Gary Cooper siempre fue uno de los que más me hizo suspirar, sobre todo en su etapa más temprana –por eso mi fotito de cabecera de él no sería como la que utilizaba Mercedes Sampietro en Gary Cooper que estás en los cielos, en la que estaba más talludito-. Yo también haría como Marlene Dietrich y me arrancaría mi collar de perlas y correría tras él por el desierto aunque tuviera que ir descalza. Bueno, a lo mejor estoy exagerando, pero lo cierto es que en la estilizada Marruecos comprendía a la perfección a la alemana rindiéndose al amor fou. Si fuera enfermera, también me enamoraría sin remedio de él, como hizo Helen Hayes en Adiós a las armas, el sumun del romanticismo. Sobre todo en ese final desolador.
Cooper siempre me pareció de esa gran estirpe de actores de Hollywood que quizá no terminaban de entender la idiosincrasia de sus personajes, que no comulgaban con la intelectualidad de guionistas o directores, pero sabían dar carisma a todas sus interpretaciones. Tanto que quizá no pasaban de interpretar el mismo papel con pequeñas modificaciones, pero era un placer sin fin.
Ejemplificaba a la perfección al hombre impasible y de principios. Por eso quizá una de sus películas más emblemáticas sea Juan Nadie, donde se convertía en un héroe a su pesar y donde nos costaba verle de vagabundo: su elegancia natural le delataba. Pero quizá la película que primero venga a la cabeza de muchos sea la de Solo ante el peligro, que ponía al desnudo la cobardía de una comunidad incapaz de ayudarle a plantar cara a unos delincuentes en busca de venganza. En ella sólo le podría ayudar la bellísima Grace Kelly, una pareja cinematográfica que no podía estar más a su altura.

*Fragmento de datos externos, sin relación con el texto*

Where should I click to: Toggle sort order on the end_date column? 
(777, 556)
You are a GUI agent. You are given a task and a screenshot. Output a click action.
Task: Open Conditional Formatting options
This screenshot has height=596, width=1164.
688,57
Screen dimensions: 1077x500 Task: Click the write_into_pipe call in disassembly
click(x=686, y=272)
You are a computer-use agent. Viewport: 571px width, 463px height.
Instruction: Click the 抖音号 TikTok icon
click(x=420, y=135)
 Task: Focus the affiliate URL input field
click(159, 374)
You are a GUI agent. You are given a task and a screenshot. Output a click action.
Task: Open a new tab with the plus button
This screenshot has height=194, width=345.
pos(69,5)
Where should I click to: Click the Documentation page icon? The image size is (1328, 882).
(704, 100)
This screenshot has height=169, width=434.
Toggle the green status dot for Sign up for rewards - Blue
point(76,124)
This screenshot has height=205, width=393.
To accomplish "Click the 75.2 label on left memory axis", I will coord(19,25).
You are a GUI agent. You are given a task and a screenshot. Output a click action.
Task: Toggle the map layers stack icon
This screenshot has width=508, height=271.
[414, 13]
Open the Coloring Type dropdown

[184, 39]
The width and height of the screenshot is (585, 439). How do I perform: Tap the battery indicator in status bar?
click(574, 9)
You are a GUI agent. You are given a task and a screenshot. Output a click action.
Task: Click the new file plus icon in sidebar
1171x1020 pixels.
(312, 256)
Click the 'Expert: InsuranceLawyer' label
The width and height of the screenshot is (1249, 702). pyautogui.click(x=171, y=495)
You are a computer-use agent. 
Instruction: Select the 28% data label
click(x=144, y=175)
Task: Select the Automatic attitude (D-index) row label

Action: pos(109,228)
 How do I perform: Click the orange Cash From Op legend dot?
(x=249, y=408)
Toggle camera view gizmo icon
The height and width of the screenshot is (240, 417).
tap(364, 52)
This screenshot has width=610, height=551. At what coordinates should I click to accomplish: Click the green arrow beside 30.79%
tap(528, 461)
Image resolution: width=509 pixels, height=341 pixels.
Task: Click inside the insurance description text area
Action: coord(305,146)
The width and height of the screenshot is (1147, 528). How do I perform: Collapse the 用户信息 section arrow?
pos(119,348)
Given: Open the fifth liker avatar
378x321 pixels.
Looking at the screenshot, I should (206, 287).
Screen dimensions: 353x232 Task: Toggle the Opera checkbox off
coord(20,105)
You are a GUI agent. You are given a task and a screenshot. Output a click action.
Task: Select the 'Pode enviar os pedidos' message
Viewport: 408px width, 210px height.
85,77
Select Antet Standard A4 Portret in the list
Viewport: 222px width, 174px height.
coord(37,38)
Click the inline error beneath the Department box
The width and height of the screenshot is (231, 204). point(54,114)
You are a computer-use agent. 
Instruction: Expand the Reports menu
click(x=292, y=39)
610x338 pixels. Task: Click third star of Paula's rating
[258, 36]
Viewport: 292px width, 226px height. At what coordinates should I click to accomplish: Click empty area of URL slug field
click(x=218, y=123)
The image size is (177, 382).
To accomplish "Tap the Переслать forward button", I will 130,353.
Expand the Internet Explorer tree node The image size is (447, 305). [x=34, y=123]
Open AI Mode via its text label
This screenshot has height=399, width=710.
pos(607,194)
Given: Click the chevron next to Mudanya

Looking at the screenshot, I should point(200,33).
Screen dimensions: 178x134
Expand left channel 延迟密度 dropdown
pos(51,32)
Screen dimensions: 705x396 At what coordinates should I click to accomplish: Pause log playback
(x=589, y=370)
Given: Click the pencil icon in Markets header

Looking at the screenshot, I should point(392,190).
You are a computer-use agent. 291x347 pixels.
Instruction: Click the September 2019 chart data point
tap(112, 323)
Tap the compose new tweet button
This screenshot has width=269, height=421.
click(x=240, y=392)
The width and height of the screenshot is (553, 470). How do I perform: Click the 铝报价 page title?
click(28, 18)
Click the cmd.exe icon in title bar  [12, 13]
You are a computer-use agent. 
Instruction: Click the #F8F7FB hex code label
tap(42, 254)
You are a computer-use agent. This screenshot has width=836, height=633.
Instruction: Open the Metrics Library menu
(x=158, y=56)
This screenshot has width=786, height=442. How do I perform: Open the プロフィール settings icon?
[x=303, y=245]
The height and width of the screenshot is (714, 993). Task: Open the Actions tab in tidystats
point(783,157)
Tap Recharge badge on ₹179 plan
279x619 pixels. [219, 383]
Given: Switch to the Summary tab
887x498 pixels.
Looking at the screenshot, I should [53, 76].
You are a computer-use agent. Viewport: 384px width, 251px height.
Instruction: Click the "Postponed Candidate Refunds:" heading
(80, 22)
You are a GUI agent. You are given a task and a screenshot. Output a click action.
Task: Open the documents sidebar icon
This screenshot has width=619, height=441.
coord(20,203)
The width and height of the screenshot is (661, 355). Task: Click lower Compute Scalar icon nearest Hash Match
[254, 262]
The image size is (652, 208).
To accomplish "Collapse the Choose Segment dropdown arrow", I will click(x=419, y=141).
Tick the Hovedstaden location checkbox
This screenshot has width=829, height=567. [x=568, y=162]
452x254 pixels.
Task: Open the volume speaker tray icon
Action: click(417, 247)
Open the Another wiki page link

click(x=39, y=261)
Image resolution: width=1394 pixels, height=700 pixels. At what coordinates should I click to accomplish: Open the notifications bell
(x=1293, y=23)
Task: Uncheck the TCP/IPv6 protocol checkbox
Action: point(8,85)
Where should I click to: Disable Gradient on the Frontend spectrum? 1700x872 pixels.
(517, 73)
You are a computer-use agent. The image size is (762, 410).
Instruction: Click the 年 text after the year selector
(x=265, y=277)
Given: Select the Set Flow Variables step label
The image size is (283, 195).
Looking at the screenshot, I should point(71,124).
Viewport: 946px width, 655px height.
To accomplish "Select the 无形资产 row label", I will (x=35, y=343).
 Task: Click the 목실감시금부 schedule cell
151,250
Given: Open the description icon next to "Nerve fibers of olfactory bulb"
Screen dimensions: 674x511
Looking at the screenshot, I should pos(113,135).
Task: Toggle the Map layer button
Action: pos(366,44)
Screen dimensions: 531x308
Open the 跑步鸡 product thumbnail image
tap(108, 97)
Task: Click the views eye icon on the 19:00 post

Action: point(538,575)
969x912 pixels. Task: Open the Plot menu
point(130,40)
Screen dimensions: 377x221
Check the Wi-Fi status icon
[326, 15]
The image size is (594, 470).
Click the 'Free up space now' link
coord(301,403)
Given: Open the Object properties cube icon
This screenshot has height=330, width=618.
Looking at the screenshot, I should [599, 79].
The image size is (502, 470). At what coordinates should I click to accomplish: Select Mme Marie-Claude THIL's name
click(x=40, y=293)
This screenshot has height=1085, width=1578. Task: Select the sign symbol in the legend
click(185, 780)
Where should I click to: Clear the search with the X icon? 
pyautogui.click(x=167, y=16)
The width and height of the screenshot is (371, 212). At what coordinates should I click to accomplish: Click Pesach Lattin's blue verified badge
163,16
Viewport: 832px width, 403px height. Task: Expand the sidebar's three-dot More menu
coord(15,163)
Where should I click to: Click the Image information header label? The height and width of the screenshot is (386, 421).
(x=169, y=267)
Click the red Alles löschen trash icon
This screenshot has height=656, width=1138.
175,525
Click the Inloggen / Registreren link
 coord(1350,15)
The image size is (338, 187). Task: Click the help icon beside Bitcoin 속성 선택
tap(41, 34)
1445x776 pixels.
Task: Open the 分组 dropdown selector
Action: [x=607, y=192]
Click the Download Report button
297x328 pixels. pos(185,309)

No me digáis que se pueden resistir a su presencia en la divertida Bola de fuego haciendo de profesor despistado, o intentando comprar un pijama sin pantalones en ese soberbio arranque de La octava mujer de Barbazul. También rodeado de misterio en la arquitectónica El manantial, o en la febril Beau Geste, haciendo otra vez de legionario.
Trabajó con los mejores, aunque quizá no en sus películas más emblemáticas: Billy Wilder (Ariane), Ernst Lubitsch, Howard Hawks, William Wyler, Josef von Sternberg, William A. Wellman, King Vidor o Frank Borzage. Fue un gentleman… norteamericano, que, sin pararnos a rebuscar detalles escabrosos de su biografía, hizo suspirar a millones de mujeres de muchas generaciones.
A mí también me pasó. Y me sigue pasando. Le veo en el desierto otra vez de uniforme y no puedo evitar pensar en seguirle.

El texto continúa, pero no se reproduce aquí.